Everything you need to know about Dental Bridges

There are many different reasons for teeth to fall out or to become chipped, cracked, rotten or broken. However, whatever the reasons, understandably people can be self-conscious about the gaps in their smiles and so wish to cover them up. This is usually achieved by false teeth, dental implants or dental bridges. A dental bridge is comprised of at least two dental crowns for teeth on both sides of the gap in the jawline – otherwise known as anchoring teeth or abutment teeth – with either the false teeth or tooth in the middle of the crowns. Another name for these false teeth is pontics and can be made from anything from gold, porcelain, alloys or a mixture of all of those materials. The most common material used for dental bridges however is actually porcelain. Patients natural remaining teeth or any other implants will act as supports for the bridges.

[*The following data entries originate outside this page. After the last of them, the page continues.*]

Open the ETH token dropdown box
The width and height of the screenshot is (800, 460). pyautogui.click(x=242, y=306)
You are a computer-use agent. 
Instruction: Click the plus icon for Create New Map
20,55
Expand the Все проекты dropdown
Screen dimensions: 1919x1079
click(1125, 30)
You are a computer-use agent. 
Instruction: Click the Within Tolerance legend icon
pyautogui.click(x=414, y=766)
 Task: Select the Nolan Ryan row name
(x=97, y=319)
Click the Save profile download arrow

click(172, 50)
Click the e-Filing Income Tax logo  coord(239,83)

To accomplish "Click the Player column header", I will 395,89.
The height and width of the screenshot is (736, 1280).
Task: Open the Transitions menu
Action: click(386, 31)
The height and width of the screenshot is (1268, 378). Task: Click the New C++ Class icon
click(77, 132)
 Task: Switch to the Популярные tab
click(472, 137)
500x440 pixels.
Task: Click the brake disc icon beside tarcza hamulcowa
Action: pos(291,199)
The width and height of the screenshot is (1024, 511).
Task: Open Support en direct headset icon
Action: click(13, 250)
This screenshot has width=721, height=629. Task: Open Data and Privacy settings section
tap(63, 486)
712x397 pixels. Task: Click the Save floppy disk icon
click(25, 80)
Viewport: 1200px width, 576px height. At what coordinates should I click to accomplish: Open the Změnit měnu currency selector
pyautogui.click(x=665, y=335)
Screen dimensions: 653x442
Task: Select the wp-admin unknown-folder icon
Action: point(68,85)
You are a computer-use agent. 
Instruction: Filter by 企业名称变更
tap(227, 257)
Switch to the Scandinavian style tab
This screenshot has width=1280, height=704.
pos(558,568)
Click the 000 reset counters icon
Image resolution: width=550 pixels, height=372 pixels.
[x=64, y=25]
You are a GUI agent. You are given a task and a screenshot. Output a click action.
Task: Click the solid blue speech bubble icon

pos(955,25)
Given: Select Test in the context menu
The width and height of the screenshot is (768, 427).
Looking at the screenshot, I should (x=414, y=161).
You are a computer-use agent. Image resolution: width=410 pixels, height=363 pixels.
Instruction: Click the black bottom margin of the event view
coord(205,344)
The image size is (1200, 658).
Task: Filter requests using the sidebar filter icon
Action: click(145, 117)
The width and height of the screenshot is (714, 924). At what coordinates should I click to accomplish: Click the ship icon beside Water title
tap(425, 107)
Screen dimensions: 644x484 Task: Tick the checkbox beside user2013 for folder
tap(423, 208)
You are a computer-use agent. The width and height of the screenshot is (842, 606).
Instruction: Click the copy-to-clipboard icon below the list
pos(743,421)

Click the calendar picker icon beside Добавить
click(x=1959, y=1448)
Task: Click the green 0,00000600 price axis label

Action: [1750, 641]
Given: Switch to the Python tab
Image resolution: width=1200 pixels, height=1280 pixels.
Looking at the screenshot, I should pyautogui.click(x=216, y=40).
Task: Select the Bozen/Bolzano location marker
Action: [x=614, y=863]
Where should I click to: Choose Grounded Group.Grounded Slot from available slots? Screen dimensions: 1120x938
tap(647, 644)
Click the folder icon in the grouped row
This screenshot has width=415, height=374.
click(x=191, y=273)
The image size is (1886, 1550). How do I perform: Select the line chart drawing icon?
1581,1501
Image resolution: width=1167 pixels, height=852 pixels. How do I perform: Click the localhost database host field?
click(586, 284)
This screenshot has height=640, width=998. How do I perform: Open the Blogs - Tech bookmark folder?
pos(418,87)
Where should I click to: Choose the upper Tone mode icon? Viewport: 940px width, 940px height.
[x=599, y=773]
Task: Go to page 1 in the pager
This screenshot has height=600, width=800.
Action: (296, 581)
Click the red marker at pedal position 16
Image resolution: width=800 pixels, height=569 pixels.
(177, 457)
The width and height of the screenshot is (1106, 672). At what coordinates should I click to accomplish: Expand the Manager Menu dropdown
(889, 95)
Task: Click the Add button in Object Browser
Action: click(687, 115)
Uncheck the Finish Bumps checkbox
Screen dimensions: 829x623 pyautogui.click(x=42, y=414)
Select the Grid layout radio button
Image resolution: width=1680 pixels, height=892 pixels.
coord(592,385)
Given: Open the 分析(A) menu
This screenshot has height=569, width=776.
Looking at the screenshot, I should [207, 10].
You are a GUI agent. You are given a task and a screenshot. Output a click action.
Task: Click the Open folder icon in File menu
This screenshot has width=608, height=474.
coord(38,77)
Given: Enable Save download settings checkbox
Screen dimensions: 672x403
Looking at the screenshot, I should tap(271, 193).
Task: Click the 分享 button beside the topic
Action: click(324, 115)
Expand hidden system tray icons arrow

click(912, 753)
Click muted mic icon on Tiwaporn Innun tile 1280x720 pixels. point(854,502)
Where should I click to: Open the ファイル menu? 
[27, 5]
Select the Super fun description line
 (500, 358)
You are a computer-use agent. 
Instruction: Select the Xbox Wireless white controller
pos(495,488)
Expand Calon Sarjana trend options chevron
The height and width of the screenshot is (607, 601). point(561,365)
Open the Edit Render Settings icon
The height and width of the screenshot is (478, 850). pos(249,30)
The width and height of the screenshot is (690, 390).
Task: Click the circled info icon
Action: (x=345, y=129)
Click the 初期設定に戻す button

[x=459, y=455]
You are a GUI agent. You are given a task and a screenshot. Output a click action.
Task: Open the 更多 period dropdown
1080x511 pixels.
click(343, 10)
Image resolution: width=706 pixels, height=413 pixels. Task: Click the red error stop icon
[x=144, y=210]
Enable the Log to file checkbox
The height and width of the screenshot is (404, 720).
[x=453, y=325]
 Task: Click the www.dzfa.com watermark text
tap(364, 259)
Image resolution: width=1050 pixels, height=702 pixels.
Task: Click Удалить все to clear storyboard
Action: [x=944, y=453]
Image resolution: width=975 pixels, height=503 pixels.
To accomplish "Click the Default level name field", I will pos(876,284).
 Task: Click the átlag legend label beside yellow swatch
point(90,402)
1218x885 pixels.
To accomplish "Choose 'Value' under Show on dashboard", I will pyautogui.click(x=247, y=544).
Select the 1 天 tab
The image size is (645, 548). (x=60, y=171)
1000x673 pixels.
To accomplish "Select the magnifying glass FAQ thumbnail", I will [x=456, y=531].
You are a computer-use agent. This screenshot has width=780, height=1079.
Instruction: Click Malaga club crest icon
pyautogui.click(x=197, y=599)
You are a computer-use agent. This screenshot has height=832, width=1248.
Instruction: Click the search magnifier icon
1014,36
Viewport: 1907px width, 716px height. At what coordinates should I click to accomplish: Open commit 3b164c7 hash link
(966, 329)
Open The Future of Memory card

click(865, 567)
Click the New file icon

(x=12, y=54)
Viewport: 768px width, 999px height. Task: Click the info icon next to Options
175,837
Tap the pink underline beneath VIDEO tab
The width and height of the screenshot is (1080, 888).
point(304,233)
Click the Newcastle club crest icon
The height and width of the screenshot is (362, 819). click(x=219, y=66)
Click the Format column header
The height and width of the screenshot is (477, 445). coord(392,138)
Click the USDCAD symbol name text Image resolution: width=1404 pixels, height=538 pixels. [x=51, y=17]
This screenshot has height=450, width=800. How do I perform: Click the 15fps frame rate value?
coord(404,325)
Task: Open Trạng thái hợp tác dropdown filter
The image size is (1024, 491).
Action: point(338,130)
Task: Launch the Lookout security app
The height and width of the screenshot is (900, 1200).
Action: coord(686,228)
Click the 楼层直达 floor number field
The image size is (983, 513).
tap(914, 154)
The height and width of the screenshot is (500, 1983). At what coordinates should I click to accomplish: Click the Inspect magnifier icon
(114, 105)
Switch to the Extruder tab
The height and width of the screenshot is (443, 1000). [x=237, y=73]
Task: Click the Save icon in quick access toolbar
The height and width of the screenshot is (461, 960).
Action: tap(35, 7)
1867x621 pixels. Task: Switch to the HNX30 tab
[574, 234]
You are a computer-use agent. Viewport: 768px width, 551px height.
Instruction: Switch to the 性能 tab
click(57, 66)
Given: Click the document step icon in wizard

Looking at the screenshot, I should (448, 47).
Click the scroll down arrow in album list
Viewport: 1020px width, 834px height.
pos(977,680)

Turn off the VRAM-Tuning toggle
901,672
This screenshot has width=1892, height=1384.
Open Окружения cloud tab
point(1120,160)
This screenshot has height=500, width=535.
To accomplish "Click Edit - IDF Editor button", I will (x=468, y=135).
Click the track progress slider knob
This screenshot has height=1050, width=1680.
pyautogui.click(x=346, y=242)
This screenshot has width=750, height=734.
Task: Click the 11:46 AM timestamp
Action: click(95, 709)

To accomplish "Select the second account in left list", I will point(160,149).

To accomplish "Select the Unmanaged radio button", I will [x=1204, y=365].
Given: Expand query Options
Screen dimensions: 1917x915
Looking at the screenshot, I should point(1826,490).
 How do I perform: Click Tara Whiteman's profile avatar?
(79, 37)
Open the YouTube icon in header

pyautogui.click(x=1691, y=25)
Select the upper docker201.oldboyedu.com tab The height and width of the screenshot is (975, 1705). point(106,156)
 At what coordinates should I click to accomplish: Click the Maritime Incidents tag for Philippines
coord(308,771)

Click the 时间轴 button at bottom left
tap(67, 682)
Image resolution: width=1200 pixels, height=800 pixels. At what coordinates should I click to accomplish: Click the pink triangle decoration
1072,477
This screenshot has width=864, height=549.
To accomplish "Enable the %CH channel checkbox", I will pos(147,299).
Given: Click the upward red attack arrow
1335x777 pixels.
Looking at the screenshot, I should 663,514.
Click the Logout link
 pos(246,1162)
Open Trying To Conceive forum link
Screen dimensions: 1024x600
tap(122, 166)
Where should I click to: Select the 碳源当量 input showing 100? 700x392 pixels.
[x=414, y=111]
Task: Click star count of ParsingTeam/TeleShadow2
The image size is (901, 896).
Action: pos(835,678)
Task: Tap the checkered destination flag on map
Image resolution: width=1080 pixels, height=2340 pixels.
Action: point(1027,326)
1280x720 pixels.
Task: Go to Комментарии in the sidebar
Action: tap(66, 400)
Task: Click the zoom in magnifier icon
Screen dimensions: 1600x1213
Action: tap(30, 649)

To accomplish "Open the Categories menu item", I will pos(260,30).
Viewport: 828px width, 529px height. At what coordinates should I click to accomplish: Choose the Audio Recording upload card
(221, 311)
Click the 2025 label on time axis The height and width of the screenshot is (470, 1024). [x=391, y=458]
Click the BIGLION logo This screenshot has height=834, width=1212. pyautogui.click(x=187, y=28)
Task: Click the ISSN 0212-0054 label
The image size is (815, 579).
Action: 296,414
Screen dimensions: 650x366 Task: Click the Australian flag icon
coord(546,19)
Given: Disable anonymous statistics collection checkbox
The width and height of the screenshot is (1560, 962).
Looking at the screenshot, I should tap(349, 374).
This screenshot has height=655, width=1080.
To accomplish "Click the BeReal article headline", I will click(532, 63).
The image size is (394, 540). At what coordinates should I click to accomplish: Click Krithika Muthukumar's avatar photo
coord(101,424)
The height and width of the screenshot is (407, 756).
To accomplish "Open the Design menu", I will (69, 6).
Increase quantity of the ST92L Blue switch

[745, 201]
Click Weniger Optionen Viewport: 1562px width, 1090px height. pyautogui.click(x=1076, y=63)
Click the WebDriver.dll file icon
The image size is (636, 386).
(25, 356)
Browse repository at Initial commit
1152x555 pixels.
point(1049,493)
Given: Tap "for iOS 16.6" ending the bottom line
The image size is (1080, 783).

The Benefits of Dental Bridges

  • Dental bridges, if taken care of properly are almost guaranteed to last a lifetime. They do need to be properly maintained however, if they are to last for any extended length of time. This means time and money can be saved as the patient will not need to constantly go for dental check-ups and or appointments and reapplications. The durability of the dental bridge is one very big advantage as well as a great incentive if a patient is not particularly fond of dental visits and appointments.
  • Smile restoration. As mentioned before, people can be very self-conscious about the gaps in their gums and the way it makes their smile look. Dental bridges are a quick and handy solution to this actually very common problem. The false teeth serve to fill in the gaps and restore patients smile to its previous and full potential.
  • Free reign of oral movement. Gaps in one’s teeth and gum line can cause some pretty serious and inconvenient speech impediments and also cause pain while eating, speaking or even things as innocuous as yawning. Filling these inconvenient gaps with dental bridges will almost completely fix any problems with excess spittle, drool, problems with pronunciation and speech as well as remove any possible pain that arises while chewing, speaking or yawning. Patients will have free reign of their mouths and complete range of jaw movements once again – without any added fear of embarrassment or pain.
  • Face shape. Often with missing teeth, the skin over the jaw and mouth can start to concave or sink inwards towards the gaps. With dental bridges this needs only to be a distant concern of the past as the false teeth, crowns and implants completely fill out the gap caused by missing teeth and therefore restore the face back to its previous shape without any evidence of distortion or without any signs of previous misshapen jaw lines.
  • Stronger bite. Naturally, a patient’s bite can be uneven due to gap in their teeth, adding a dental bridge will sort this problem and make the bite more even.